2015 Infiniti QX80 1

Full-size SUV Delivers When it Comes to Comfort, Luxury


This full-size SUV shines from the inside out and delivers luxury on par with anything in its segment.


The Infiniti QX80 is a vehicle of contradictions and it always leaves me with mixed feelings. I’ve never been a fan of the exterior styling, yet the interior beckons with soft leather and wood trim. The V-8 engine guzzles fuel but it is extremely smooth and strong enough to tow 8,500 pounds. In summary, this full-size SUV shines from the inside out and delivers luxury on par with anything in its segment.

Styling is certainly subjective. Infiniti updated the QX80 with a new grille that reflects the design language of the Q50 sedan. It’s an improvement, for sure, but the big nose is still a bit imposing.

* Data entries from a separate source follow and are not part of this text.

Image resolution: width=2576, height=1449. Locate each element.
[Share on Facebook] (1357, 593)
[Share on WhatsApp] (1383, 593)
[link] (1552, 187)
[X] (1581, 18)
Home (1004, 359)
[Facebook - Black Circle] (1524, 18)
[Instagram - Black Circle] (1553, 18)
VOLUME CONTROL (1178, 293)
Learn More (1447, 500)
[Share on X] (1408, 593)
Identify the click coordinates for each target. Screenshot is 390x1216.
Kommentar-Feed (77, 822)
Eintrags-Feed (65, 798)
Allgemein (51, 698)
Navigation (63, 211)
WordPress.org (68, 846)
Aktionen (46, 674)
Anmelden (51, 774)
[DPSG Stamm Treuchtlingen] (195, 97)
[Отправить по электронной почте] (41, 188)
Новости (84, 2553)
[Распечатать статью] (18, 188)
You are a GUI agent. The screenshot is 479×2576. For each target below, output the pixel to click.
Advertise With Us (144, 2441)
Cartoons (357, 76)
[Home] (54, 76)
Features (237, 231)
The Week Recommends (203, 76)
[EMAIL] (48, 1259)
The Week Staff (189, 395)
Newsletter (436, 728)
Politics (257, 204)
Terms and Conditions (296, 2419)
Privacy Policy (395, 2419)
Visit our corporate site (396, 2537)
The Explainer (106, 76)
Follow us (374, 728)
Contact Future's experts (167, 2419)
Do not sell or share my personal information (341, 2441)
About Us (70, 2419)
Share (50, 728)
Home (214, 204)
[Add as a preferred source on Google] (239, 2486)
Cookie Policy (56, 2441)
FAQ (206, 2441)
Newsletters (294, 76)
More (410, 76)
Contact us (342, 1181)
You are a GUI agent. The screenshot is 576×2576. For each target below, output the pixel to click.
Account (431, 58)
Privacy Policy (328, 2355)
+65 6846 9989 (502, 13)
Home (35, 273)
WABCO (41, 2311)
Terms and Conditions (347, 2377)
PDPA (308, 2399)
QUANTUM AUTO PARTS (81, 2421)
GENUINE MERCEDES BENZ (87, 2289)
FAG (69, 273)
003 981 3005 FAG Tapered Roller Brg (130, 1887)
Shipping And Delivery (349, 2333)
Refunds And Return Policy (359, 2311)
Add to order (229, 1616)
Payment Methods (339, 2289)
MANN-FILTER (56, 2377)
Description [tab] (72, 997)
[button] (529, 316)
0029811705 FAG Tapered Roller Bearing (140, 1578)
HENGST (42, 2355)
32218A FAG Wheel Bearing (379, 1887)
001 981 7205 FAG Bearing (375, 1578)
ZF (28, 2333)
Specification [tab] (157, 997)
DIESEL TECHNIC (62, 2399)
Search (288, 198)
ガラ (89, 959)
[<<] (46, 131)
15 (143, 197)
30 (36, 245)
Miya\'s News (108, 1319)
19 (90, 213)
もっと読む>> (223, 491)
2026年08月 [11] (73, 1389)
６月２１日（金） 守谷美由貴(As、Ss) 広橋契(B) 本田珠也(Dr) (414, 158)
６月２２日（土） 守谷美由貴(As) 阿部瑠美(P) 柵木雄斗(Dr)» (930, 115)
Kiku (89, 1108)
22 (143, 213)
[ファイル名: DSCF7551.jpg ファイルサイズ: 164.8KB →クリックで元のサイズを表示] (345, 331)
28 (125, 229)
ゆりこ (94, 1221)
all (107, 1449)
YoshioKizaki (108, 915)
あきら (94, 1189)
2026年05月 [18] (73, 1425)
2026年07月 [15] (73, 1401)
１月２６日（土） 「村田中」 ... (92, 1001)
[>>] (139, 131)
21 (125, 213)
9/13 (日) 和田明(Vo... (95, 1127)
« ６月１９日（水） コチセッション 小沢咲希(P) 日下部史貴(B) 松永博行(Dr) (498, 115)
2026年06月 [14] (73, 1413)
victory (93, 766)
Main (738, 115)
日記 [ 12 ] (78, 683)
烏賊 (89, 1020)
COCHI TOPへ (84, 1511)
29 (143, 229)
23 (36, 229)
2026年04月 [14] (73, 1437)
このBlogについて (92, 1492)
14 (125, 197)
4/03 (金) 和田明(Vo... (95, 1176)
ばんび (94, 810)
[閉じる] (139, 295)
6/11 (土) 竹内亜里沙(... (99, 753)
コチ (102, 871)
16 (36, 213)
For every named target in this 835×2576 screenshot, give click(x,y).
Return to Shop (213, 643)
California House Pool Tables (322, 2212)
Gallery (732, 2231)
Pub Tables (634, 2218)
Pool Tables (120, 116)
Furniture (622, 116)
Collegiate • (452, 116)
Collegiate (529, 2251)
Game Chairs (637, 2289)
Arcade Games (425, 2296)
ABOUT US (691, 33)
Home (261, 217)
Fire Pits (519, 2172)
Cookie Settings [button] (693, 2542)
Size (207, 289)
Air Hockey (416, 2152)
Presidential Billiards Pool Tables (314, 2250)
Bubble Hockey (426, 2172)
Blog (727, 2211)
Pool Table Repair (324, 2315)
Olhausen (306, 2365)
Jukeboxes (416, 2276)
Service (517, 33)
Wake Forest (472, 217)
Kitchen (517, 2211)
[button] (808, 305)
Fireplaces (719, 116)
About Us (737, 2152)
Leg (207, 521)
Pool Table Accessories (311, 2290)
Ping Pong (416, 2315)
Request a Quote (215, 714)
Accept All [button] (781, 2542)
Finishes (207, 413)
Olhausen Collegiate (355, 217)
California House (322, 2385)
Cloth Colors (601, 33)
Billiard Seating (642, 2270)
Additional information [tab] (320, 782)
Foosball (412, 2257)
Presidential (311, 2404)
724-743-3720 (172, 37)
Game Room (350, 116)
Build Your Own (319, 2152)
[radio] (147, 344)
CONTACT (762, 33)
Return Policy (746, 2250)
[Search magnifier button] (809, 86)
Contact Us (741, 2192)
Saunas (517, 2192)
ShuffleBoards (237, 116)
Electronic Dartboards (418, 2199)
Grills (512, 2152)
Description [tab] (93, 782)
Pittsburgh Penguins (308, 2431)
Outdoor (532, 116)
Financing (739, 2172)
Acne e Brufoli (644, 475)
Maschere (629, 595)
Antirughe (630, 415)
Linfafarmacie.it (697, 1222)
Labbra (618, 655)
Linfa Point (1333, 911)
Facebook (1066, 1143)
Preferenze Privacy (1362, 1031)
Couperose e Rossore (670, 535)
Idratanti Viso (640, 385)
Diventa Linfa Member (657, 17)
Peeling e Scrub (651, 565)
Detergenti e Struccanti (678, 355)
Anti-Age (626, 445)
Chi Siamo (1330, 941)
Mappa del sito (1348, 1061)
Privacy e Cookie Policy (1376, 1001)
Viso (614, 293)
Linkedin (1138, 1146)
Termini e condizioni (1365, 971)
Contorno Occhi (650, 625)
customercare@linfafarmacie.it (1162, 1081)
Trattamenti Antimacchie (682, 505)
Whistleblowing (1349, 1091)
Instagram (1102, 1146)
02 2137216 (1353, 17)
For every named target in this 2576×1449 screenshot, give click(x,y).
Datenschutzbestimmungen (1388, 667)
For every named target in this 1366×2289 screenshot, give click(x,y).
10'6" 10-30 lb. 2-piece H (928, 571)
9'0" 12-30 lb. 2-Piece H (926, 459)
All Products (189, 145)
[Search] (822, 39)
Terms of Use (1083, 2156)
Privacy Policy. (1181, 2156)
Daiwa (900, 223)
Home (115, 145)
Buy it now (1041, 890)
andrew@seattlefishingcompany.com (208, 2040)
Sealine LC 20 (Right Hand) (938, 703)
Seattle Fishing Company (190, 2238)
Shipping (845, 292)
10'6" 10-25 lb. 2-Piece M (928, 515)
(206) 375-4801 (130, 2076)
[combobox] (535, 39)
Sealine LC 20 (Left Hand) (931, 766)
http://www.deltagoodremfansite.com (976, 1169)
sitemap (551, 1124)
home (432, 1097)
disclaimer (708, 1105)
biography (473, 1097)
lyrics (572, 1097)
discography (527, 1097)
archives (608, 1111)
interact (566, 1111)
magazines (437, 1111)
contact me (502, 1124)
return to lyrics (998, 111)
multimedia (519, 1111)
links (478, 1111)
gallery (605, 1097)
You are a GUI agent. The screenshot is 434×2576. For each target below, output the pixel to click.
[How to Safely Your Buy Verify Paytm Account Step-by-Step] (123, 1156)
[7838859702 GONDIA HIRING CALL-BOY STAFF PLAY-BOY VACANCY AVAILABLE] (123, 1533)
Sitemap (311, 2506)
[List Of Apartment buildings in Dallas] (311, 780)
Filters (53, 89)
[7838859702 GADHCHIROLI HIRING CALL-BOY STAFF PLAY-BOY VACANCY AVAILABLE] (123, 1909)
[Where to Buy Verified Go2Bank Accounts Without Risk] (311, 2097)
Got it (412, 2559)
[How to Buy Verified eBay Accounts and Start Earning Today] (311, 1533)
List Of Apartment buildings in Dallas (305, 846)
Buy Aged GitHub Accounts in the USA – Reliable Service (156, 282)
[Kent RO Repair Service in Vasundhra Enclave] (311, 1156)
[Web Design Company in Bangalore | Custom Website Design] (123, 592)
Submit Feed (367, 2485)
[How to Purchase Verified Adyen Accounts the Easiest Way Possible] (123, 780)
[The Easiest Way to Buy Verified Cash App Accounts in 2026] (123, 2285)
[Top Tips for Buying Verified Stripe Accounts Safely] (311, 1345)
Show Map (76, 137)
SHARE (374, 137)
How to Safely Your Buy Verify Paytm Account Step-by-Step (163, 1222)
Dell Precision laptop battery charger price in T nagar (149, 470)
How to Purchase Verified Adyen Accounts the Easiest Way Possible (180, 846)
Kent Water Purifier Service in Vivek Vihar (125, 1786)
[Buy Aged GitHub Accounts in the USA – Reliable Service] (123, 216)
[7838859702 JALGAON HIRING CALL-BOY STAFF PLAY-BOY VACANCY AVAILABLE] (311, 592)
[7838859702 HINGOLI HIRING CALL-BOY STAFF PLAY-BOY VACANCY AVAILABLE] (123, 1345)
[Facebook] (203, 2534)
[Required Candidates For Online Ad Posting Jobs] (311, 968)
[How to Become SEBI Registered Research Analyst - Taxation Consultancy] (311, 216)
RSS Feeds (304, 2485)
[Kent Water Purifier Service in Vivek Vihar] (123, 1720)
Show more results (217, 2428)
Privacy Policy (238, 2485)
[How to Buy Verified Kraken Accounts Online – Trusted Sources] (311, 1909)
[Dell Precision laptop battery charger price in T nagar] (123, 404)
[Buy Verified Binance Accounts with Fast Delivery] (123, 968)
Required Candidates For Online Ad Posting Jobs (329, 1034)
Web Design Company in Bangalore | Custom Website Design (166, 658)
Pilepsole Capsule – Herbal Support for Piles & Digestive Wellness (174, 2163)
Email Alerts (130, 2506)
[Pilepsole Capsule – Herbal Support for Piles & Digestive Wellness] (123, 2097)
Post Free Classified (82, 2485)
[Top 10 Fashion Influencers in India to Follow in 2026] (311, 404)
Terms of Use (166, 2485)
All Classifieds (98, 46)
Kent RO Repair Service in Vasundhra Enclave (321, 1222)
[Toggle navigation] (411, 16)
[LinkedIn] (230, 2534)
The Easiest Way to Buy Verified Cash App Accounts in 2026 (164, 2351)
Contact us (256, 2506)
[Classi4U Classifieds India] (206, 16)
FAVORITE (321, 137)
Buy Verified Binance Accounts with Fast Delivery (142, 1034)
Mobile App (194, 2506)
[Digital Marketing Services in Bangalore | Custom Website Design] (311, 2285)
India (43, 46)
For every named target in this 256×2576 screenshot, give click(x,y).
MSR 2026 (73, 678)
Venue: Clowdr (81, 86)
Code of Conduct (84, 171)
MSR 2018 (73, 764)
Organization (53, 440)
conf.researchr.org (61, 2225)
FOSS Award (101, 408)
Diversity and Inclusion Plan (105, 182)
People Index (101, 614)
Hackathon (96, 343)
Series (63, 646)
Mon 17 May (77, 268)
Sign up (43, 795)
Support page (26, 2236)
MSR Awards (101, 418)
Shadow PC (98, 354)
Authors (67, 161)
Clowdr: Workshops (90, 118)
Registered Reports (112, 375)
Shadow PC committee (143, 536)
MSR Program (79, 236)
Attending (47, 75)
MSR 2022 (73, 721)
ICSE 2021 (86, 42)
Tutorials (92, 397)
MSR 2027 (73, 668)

The QX80 used to be called the QX56. The new name is part of Infiniti’s revamped nomenclature. The SUV comes in rear-wheel or all-wheel drive, with a direct-injection, 5.6-liter engine mated to a seven-speed automatic transmission. The 400-horsepower V-8 can tow up to 8,500 pounds. Fuel economy is rated at 14 miles per gallon in the city and 20 on the highway. Base prices start at $63,250 for rear-wheel drive and $66,350 for all-wheel drive. The rear-wheel-drive test vehicle from Infiniti’s press fleet had a sticker price of $77,185.

On the road, the QX80 felt as if it were gliding over the pavement, even with the optional 22-inch wheels, yet the vehicle didn’t seem overly soft or mushy in turns. That’s a benefit of the optional hydraulic body motion control system that links shock absorbers from one side to those on the other, keeping body lean in check without forcing a stiff ride. The smooth ride was enhanced by a lack of wind and road noise.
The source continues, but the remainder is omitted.